(Assignment) The entire listing is to be repeated verbatim.

(Given records)
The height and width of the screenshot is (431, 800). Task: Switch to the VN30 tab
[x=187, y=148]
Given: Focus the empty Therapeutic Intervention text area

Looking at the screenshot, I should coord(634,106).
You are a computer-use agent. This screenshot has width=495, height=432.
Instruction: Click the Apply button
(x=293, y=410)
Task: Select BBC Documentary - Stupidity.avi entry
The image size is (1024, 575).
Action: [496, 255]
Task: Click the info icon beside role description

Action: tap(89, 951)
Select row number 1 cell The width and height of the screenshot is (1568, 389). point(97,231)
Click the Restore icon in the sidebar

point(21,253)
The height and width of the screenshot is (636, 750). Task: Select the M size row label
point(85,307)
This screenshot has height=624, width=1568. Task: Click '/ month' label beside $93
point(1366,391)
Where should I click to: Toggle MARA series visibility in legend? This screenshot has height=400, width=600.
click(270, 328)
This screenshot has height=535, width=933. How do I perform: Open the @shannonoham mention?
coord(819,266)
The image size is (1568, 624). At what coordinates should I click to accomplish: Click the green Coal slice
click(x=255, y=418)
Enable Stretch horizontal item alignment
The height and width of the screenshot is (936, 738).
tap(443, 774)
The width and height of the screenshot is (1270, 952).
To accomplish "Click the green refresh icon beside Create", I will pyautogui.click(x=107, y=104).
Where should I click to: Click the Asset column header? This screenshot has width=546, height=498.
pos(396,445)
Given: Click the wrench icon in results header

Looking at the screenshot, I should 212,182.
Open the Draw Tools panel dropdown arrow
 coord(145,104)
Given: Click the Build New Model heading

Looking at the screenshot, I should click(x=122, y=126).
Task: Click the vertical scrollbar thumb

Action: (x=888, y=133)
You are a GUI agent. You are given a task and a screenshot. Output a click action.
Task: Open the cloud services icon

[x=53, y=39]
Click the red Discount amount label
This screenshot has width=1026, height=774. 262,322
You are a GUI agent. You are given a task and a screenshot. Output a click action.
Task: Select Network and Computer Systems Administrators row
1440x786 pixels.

(Problem solution)
The height and width of the screenshot is (431, 800). Task: Switch to the VN30 tab
[x=187, y=148]
Given: Focus the empty Therapeutic Intervention text area

Looking at the screenshot, I should coord(634,106).
You are a computer-use agent. This screenshot has width=495, height=432.
Instruction: Click the Apply button
(x=293, y=410)
Task: Select BBC Documentary - Stupidity.avi entry
The image size is (1024, 575).
Action: [496, 255]
Task: Click the info icon beside role description

Action: tap(89, 951)
Select row number 1 cell The width and height of the screenshot is (1568, 389). point(97,231)
Click the Restore icon in the sidebar

point(21,253)
The height and width of the screenshot is (636, 750). Task: Select the M size row label
point(85,307)
This screenshot has height=624, width=1568. Task: Click '/ month' label beside $93
point(1366,391)
Where should I click to: Toggle MARA series visibility in legend? This screenshot has height=400, width=600.
click(270, 328)
This screenshot has height=535, width=933. How do I perform: Open the @shannonoham mention?
coord(819,266)
The image size is (1568, 624). At what coordinates should I click to accomplish: Click the green Coal slice
click(x=255, y=418)
Enable Stretch horizontal item alignment
The height and width of the screenshot is (936, 738).
tap(443, 774)
The width and height of the screenshot is (1270, 952).
To accomplish "Click the green refresh icon beside Create", I will pyautogui.click(x=107, y=104).
Where should I click to: Click the Asset column header? This screenshot has width=546, height=498.
pos(396,445)
Given: Click the wrench icon in results header

Looking at the screenshot, I should 212,182.
Open the Draw Tools panel dropdown arrow
 coord(145,104)
Given: Click the Build New Model heading

Looking at the screenshot, I should click(x=122, y=126).
Task: Click the vertical scrollbar thumb

Action: (x=888, y=133)
You are a GUI agent. You are given a task and a screenshot. Output a click action.
Task: Open the cloud services icon

[x=53, y=39]
Click the red Discount amount label
This screenshot has width=1026, height=774. 262,322
You are a GUI agent. You are given a task and a screenshot. Output a click action.
Task: Select Network and Computer Systems Administrators row
1440x786 pixels.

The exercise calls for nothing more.